ГОРДЕЕВА: Существует журналистская этика, принцип которой примерно такой же, как и у врачебной: не навреди. Приведу тебе пример, он связан с терактом, который предшествовал Беслану. Это “Норд-Ост”. Представь, я узнала о теракте, когда покупала в супермаркете курицу. Почему-то теперь всегда, когда речь заходит о “Норд-Осте”, я вспоминаю эту курицу. Мне позвонила моя коллега с “Эха Москвы” и сказала, что в театре на Дубровке террористы захватили восемьсот заложников. “Оля, – возразила я ей, – это ошибка, наверное восемь. Или восемьдесят”. И прямо с этой курицей поехала в “Останкино”, я тогда работала на выпуске новостей телеканала “ТВС” редактором. В ньюсрум уже съехались все, кто мог доехать, вне зависимости от того, рабочие были дни или выходные (в новостях работают неделя через неделю). Кстати, сейчас, когда к работе в новостях на госканалах люди относятся как к любой другой работе, например, в химчистке, такое себе трудно представить. В тот вечер в ньюсруме, в аппаратной каждый работал, кем мог: главный редактор новостей Кричевский сидел на “ленте”, дозванивался кому-то из ньюсмейкеров, свободные ведущие брали интервью, корреспонденты, редакторы – все съехались в “Останкино” и, что называется, подносили патроны. Я вышла из Телецентра через три дня, когда всё в “Норд-Осте” уже кончилось. На мне была та же самая одежда. А курица, с которой я приехала и которую бросила за окно, на подоконник, стала издавать чудовищный запах – для меня это теперь тоже запах “Норд-Оста”.

### [Условие задания]
Продолжите воспоминания о теракте в «Норд-Осте» с новой фразы, идущей сразу за последним предложением фрагмента.

### [Записи из набора данных]
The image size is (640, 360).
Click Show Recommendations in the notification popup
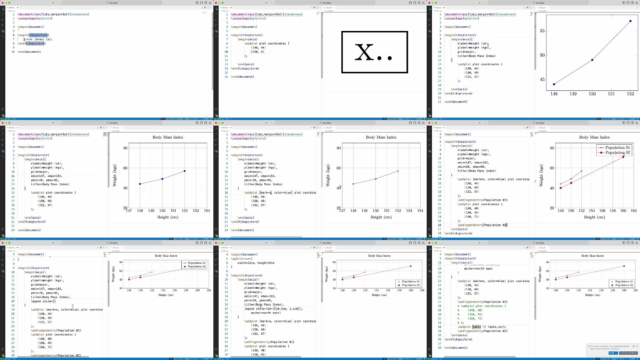pos(628,353)
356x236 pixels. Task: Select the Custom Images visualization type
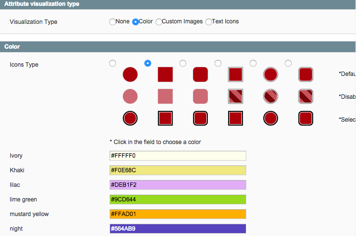coord(158,22)
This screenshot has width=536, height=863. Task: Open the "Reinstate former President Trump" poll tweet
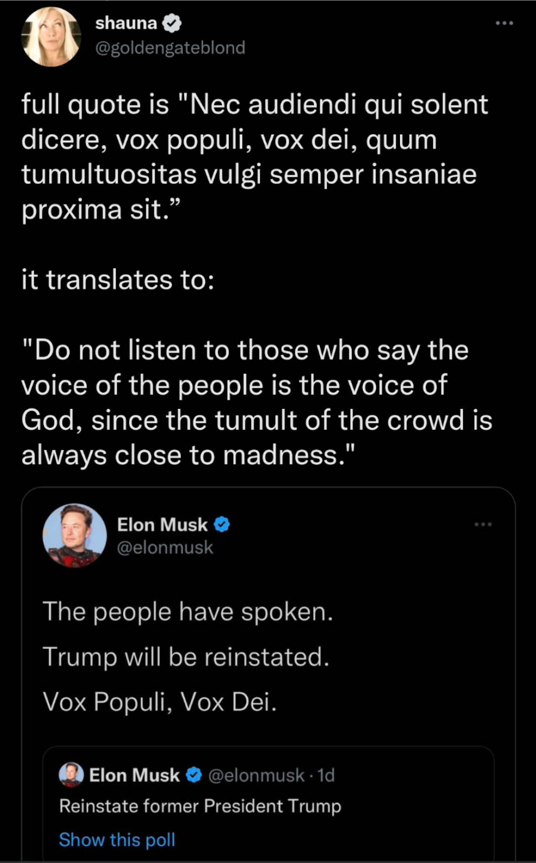200,806
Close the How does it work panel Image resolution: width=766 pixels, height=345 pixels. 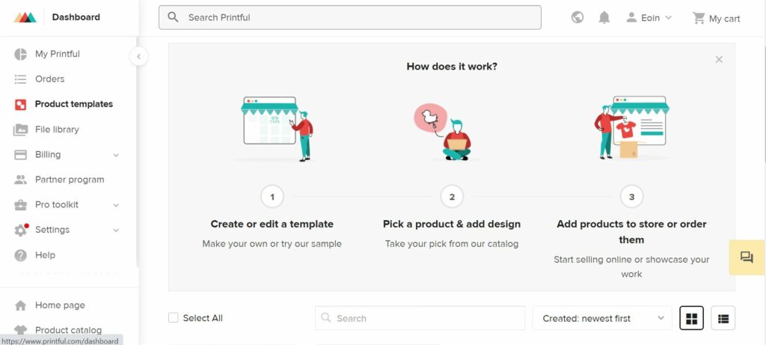coord(719,60)
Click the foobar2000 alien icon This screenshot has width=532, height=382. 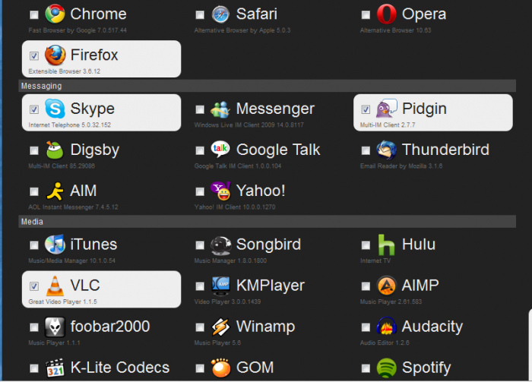point(53,327)
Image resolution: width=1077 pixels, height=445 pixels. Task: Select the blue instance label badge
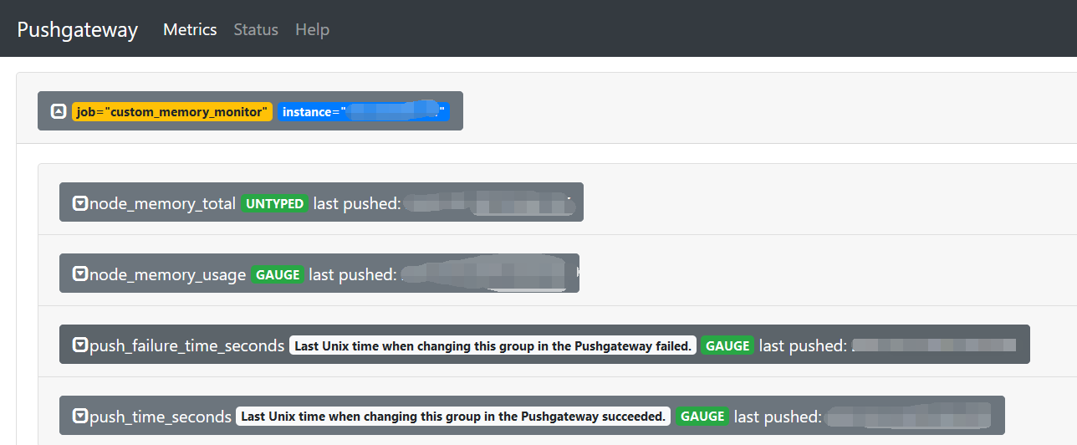click(x=364, y=111)
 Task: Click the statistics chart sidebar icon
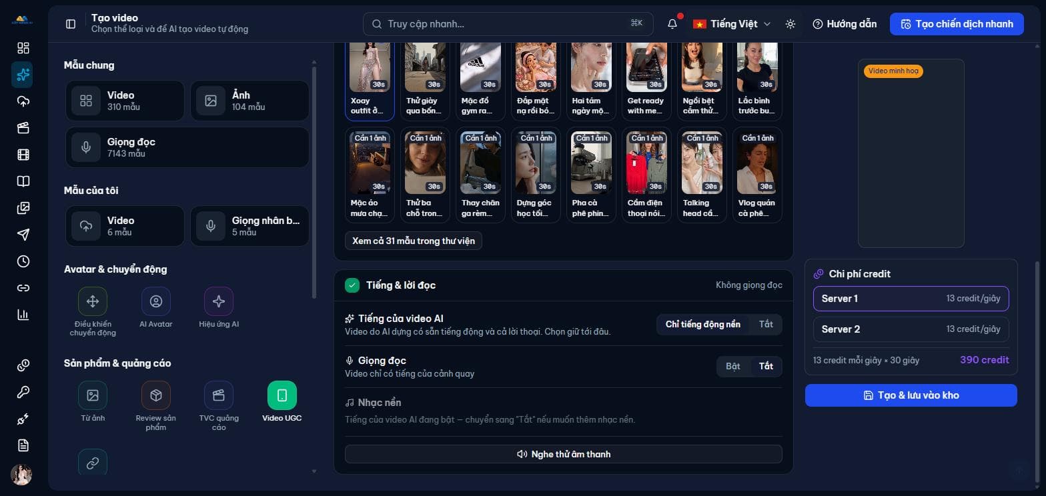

### [Ответ к заданию]
Так вот, как только мы вышли в эфир с первым экстренным выпуском новостей, мы, конечно же, нашли в интернете схему зрительного зала со всеми входами и выходами. И, разумеется, первое желание – показать ее в эфире. Никакое начальство нам ничего не указывало: был такой аврал, что просто технически не успеешь ни у кого спросить разрешения или отмашки, хотя все начальники крутились тут же, в аппаратной. Но схему зала мы в эфире не показали. Потому что эта информация действительно была важна и спецслужбам, и террористам. Думаю, террористы и без нас хорошо были знакомы с планом зала. Но всё равно, журналист всегда принимает профессиональное решение: это этично, это не нарушает прав тех, кто стал объектом репортажа, это не поставит их под угрозу. А вот это – это уже нельзя. Тут – стоп. И неважно, какой эксклюзив у тебя в руках.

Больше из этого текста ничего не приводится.